======== ENTRIES SHOWN ========

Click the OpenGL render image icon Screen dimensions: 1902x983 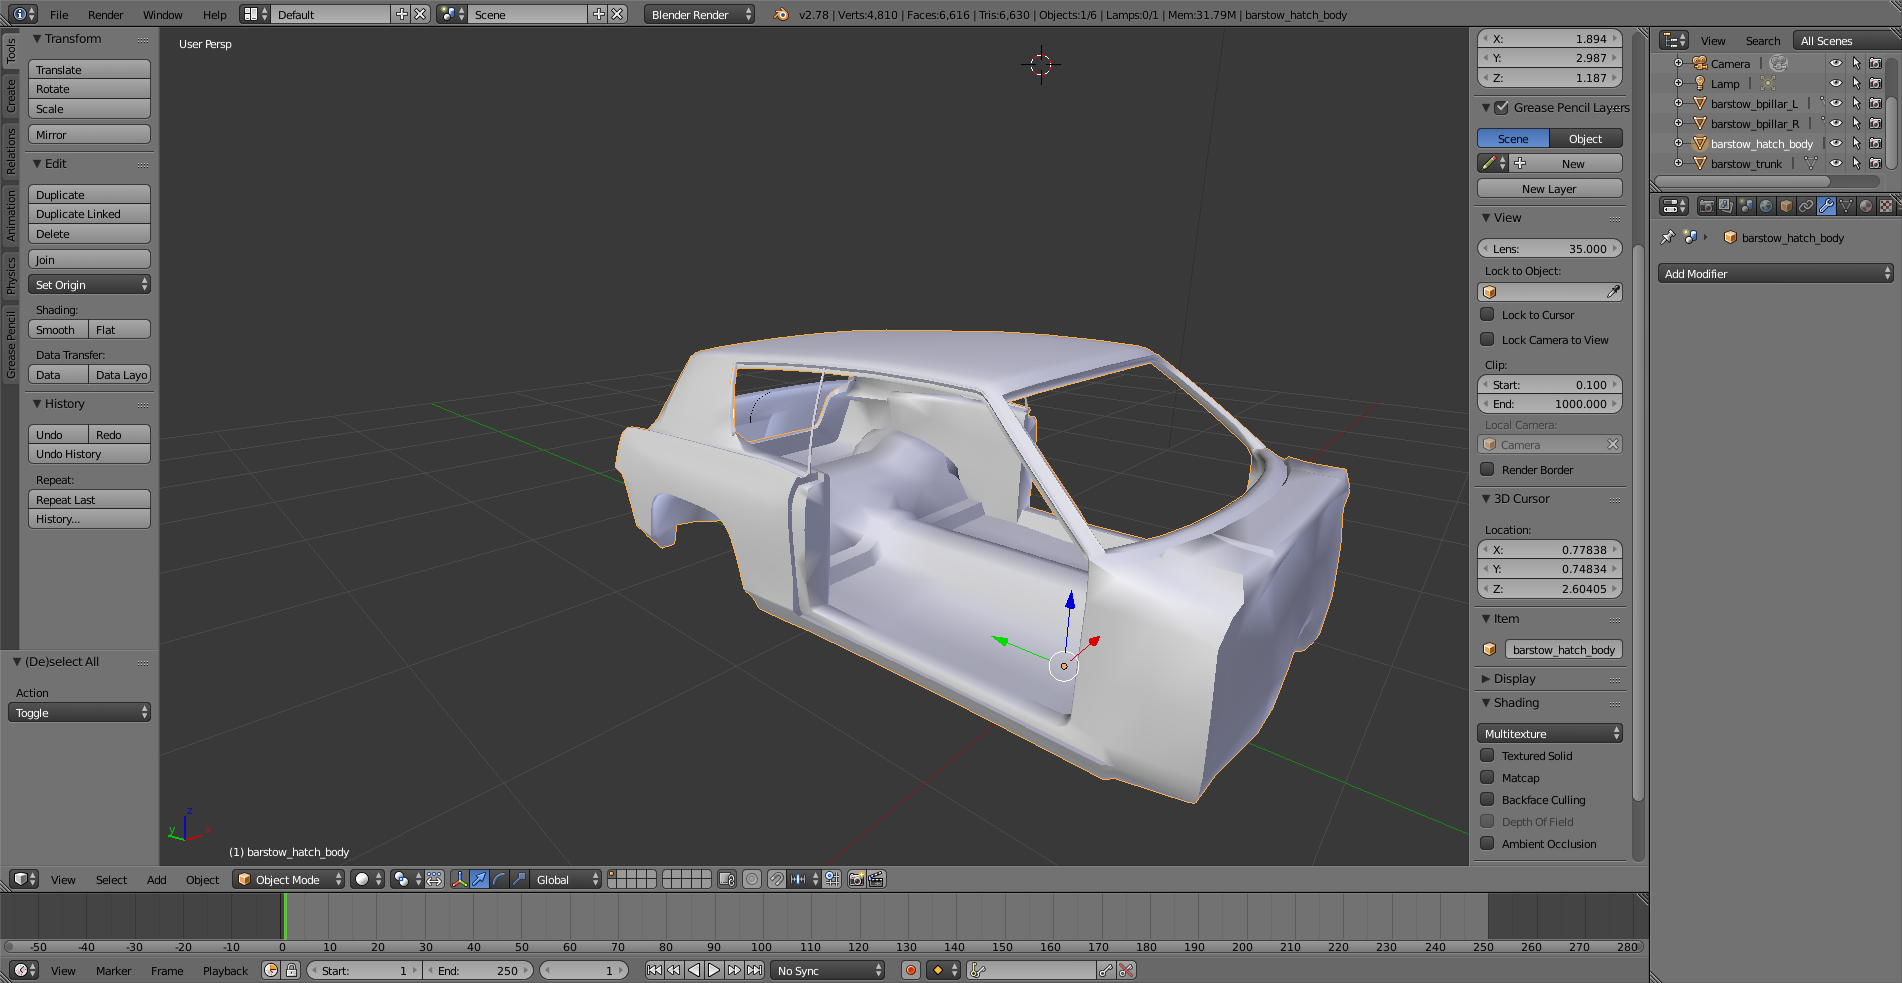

========
======== ENTRIES SHOWN ========

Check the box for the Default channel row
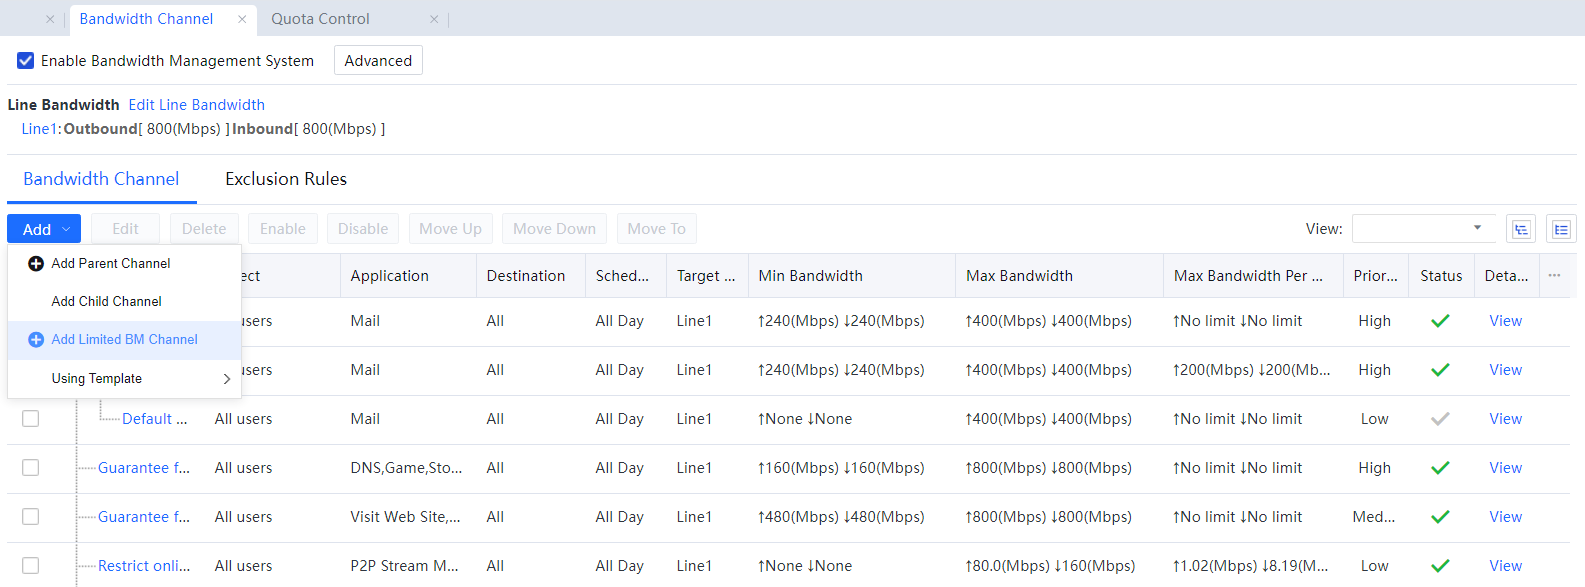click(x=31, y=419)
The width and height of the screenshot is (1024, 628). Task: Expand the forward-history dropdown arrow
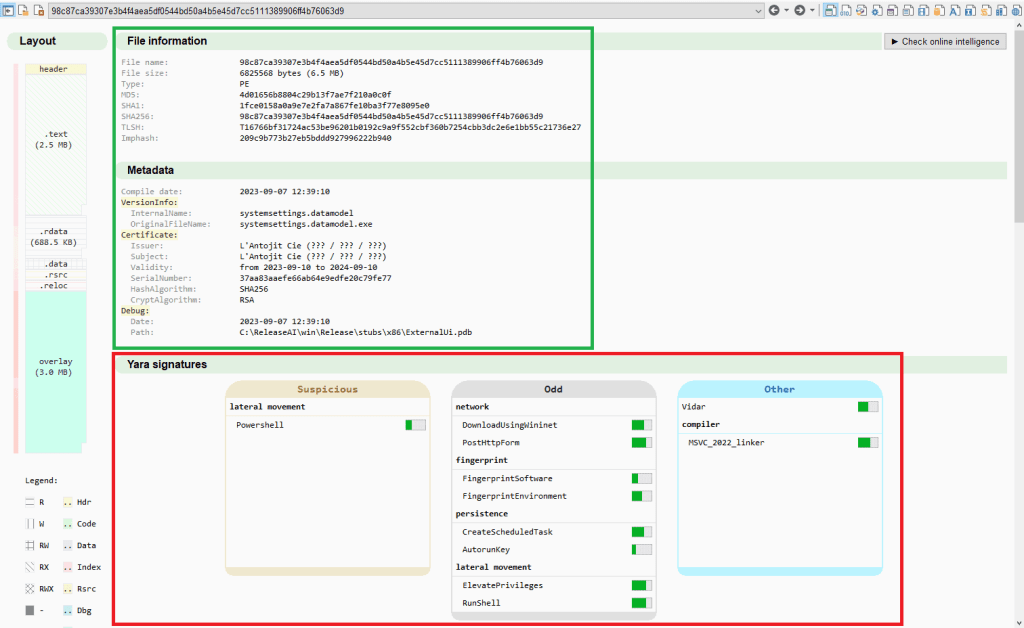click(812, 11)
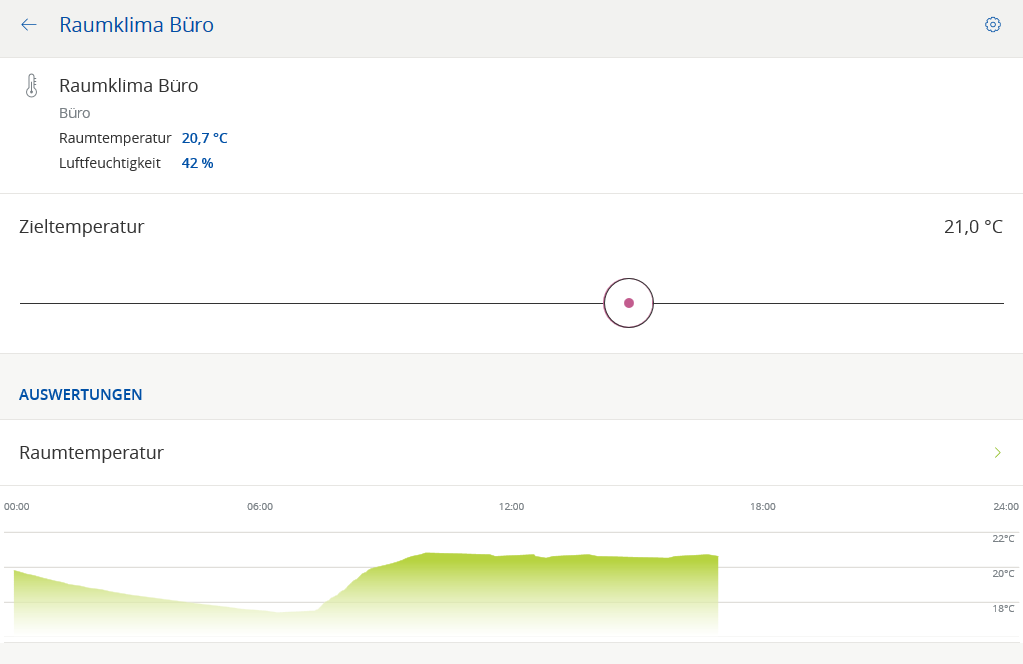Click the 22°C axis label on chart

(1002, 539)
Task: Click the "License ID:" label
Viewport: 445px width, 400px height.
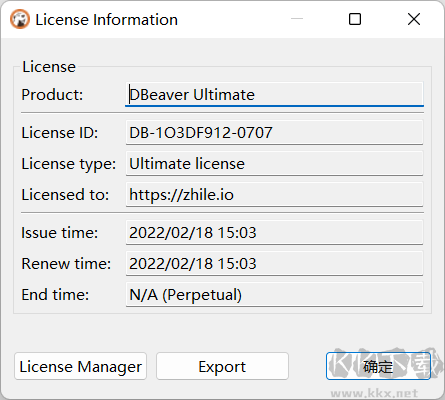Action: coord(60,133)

========
======== ENTRIES SHOWN ========

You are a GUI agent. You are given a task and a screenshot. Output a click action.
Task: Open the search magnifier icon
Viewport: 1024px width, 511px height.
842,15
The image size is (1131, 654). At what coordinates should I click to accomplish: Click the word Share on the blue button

========

> _TASK PROMPT_:
Everything from the line with "Viewport: 1024px width, 511px height." through the line with "The image size" should be written out exactly as it appears above, end lines included, and nothing outside that range.

> _PROBLEM SOLUTION_:
Viewport: 1024px width, 511px height.
842,15
The image size is (1131, 654). At what coordinates should I click to accomplish: Click the word Share on the blue button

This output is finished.